* _AIM OF THE EXERCISE_: Continue the passage on solar-powered reverse osmosis desalination from where it stops.

Start SELECTED TEXT

Freshwater scarcity is a dire problem for exposed human societies and natural ecosystems—a problem expected to grow worse with anticipated climate change. Reverse osmosis (RO) desalination is currently the most energy-efficient and ubiquitous desalination process used for freshwater production in water-scarce regions. The synergy of high solar radiation and significantly reduced costs in photovoltaics (PV) creates the opportunity for PV to become a dominant and sustainable solution for powering the energy-intensive process of desalination and reducing greenhouse gas emissions.While photovoltaic-powered reverse osmosis (PVRO) is a promising technological solution, several significant challenges must be further addressed to sustain high RO performance.

First, the inherently intermittent nature of solar energy generation can adversely affect the freshwater conversion process and thereby decrease water recovery and quality. Furthermore, global desalination capacity is dominated by large-scale plants, whereas PVRO systems are currently limited to small-scale systems. Thus, to truly integrate renewable energy with desalination systems in an impactful way, there is a need to explore pathways for modifying the RO process to enable flexible operation on a large-scale, in response to power variability. Furthermore, the techno-economic feasibility of flexible, renewable-powered RO processes and the potential benefits that could be provided to variable renewable energy (VRE) plants and the electric grid warrants investigation.

Brine minimization is another major challenge for sustainable desalination. Brine management is especially an issue for inland desalination plants. Novel approaches that are less costly and less energy intensive are needed to facilitate minimal and zero liquid discharge. To enable high-salinity desalination, several variations of osmotically assisted RO, which each surpass the pressure limitation of conventional RO, have been proposed in the literature but require further assessment. The promise of these enhanced RO approaches entails a reduction in energy consumption when compared with thermal desalination methods.

End SELECTED TEXT
Start RECORDS

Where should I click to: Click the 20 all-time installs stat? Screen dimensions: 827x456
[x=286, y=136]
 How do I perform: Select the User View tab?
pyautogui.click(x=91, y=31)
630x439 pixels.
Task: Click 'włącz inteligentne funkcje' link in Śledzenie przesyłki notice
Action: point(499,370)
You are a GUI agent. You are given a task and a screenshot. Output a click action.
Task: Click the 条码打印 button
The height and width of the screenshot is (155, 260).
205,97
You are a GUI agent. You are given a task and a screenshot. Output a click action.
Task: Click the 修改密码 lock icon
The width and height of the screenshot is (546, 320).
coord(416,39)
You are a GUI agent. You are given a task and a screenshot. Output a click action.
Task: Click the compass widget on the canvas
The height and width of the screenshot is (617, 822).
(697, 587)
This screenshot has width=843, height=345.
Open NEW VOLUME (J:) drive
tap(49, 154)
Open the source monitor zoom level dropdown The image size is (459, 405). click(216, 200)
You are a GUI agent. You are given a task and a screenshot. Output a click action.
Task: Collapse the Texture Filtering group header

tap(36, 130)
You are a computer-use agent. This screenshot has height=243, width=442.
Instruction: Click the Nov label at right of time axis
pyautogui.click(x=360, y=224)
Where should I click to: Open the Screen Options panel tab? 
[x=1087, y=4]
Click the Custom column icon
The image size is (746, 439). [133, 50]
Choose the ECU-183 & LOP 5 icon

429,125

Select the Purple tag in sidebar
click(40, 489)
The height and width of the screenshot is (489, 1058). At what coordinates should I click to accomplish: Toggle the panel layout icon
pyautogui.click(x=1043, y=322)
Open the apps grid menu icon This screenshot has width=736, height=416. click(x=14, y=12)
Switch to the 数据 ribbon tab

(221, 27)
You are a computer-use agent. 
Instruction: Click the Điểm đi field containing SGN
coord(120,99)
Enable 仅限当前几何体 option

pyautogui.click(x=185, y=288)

End RECORDS

* _WRITTEN RESPONSE_:
The primary deliverables and novel contributions of this thesis include the development of (i) design, simulation, and cost optimization models for variable-powered, variable-salinity RO systems, (ii) module-scale, cost-optimization models for enhanced RO technologies that reduce transmembrane osmotic pressure to enable high-salinity desalination and brine minimization, (iii) examining the effects of cyclic reverse osmosis on inorganic scaling mitigation, and (iv) quantifying the availability of unconventional, alternative water sources to alleviate local water scarcity in the contiguous US.

First, the techno-economic feasibility of PV-powered RO desalination plants in the Gulf region was assessed using Hybrid Optimization Model for Electric Renewables (HOMER) and Desalination Economic Evaluation Program (DEEP) to model both the power system and desalination system, respectively. Subsequently, an hourly simulation model for desalination was developed to replace the use of DEEP in the workflow. Grid-connected and off-grid cases with combinations of PV, batteries, and diesel generators were evaluated primarily by the levelized cost of electricity (LCOE) and levelized cost of water (LCOW). The shortcoming of conventional and PV-powered RO is that variable power compromises cumulative water production, which in turn increases water costs. Thus, we proposed the concept of active-salinity-control reverse osmosis (ASCRO) which enables control of the transmembrane osmotic pressure and water production in response to variable power.

The ASCRO system dynamically controls energy consumption by operating across a range of feed salinity, allowing it to shift over a wide range of pump feed flows and pressures. To accomplish this, ASCRO utilizes feedwater from both low- and high-salinity sources. Enabling a dynamic power consumption profile can enhance demand-response capabilities, compensating for stressors on the grid. Moreover, ASCRO can improve the integration of renewable energy (RE) by responding to power fluctuations without compromising permeate production. This system can include on-site RE and energy storage to power the ASCRO plant and provide services to the grid. We considered the following grid-connected scenarios: 1) ASCRO, 2) ASCRO and battery storage, 3) ASCRO and photovoltaics (PV), and 4) ASCRO, battery storage, and PV. The LCOW was minimized by providing load-shifting and regulation capacity services in the California Independent System Operator (CAISO) market. We quantified that the ASCRO plant can ramp from minimum to maximum load within 84 seconds, which is adequate for participation in fast-timescale markets. The LCOW for these scenarios ranged from 49 – 59 cents/m³. We also present sensitivity analyses showing the effects of capital cost, CAISO market prices, and PV size on LCOW.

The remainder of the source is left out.